My last question: So if I get rid of remote servers and use Swarm only, all I need to do is to deploy the apps to the current server (Manager), right? And I can't force where the containers will be running from (either on the Manager or one of the Workers), because that will be taken care of by Dokploy. Everything else will work the same. The additional Worker Nodes are just scaling factors for when the main server isn't running well for some reason?
Even better, you can control where you want the app to live. Well almost, you can decide if it's going to exists on a manager or a worker
You write the compose (actually called stack now) a bit different.
Here you see that with a constraint you can specify that the service is not going to be on a manager. This is equivilant to
node.role == worker

As you can see on the image, it's important to specify that it's going to be a stack and not compose. Templates are compose by default, I think, not sure, but then you can just copy the content to a docker stack and set the restriction manually
You can also specify the service has to live on that node, but I think we're are going a bit too complicated for your original question 😄
Yeah. I think we are going off track but I learned so much and thank you for that! I really enjoy the conversation. I wish Dokploy docs are a little more thorough.
So for the original question, I already found a solution. In order to do Reverse Proxy on any of the servers, we can just:
1. Create an empty Application, Provider Docker, pull the image alpine:latest (smallest).
2. Go to Domains, get a generated Traefik Domain (this is required so the Treafik config file is generated in the Advanced tab).
3. Edit the Traefik file to do the reverse proxy for you (Advanced > Traefik). Something like:
4. Deploy the app.
Now traffic from
app.example.com
should be routed to 192.168.0.11:8080
.I have not tested LAN routing yet.

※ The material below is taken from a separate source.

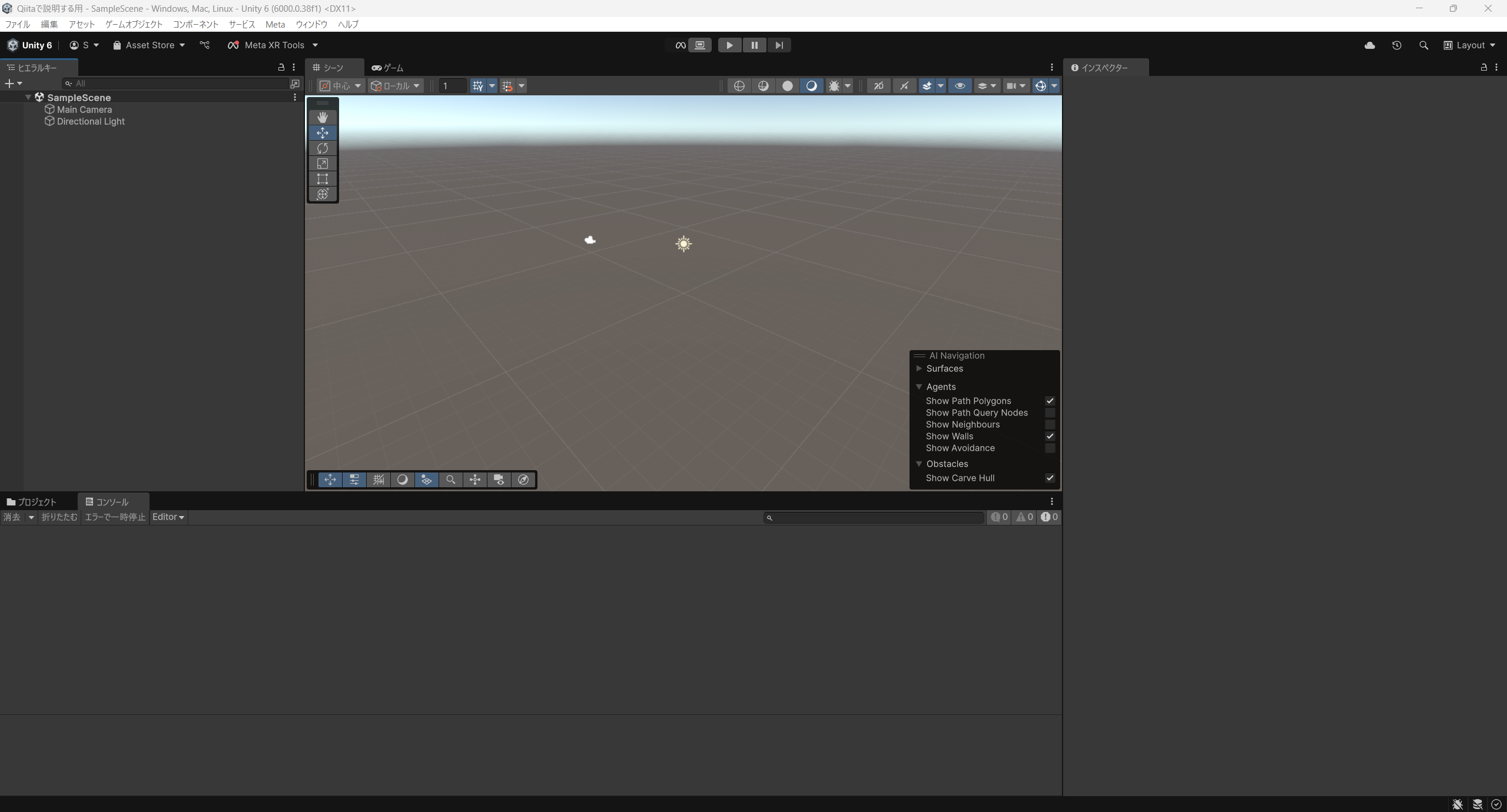
Task: Expand the Surfaces section
Action: coord(919,369)
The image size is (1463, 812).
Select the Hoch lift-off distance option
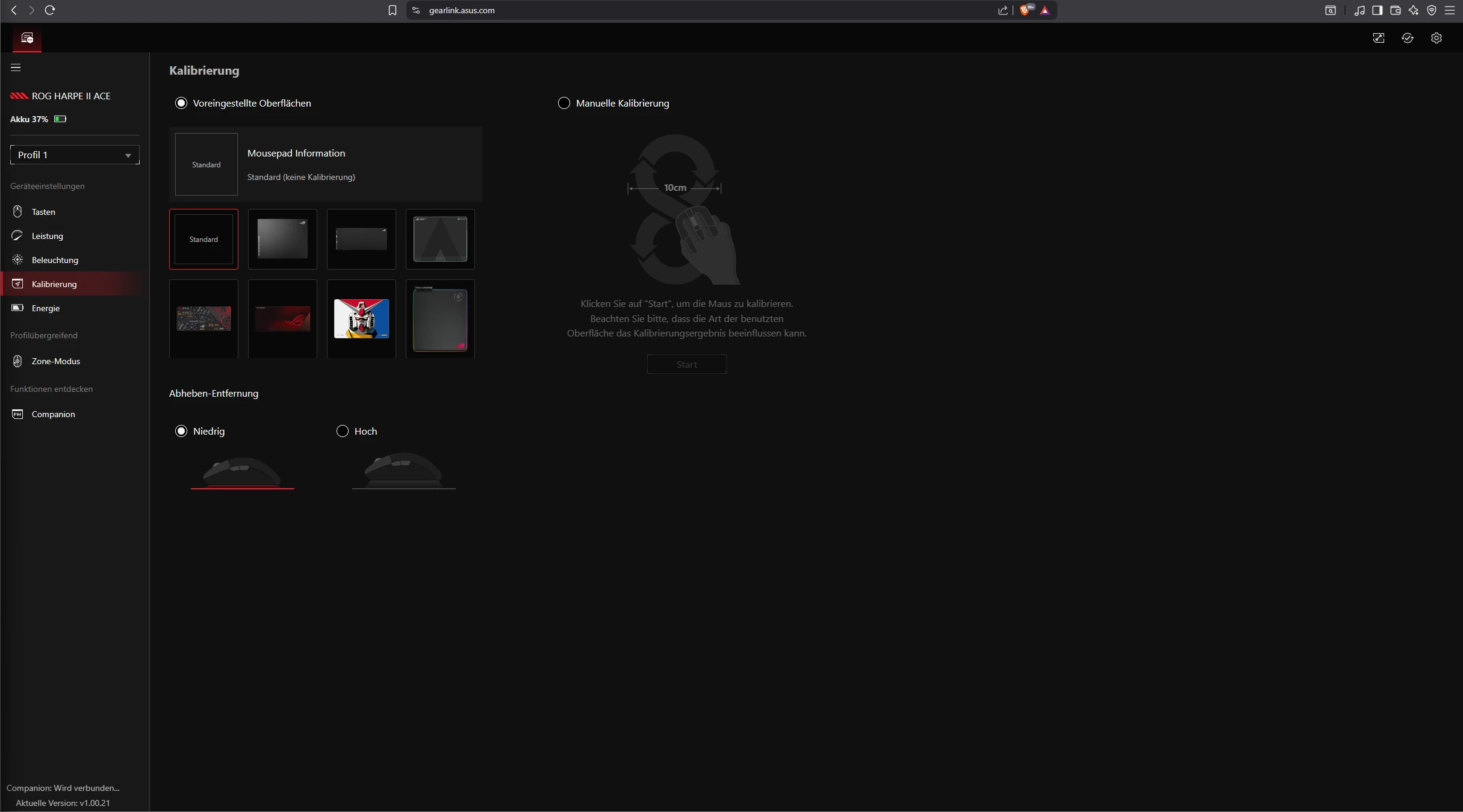pos(343,431)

Only localhost and public domain, but yes, in theory
But you should try out swarm if you have multiple servers. It's a good learning experience. From my experience on job interview, it blows their mind away when I show my network topology of services.
Definitely! I am destroying my existing services as we talk so I can move to Swarm. My homelab has about 20 services. This should be a fun experience!!
Do you know if Dokploy will manage the volume backup in the Worker Nodes too, or do I have to back them up separately?
¯\_(ツ)_/¯
i deal with that in a more custom/complicated way
I also think databases will be deployed on the manager, but don't quote me on that
what's the different between remote servers and Cluster?
this is a cluster (swarm) and a remote server is another independent Dokploy instance you're able to control from the same UI. The latter won't share the same virtual network, but the commands for what to do is sent through ssh.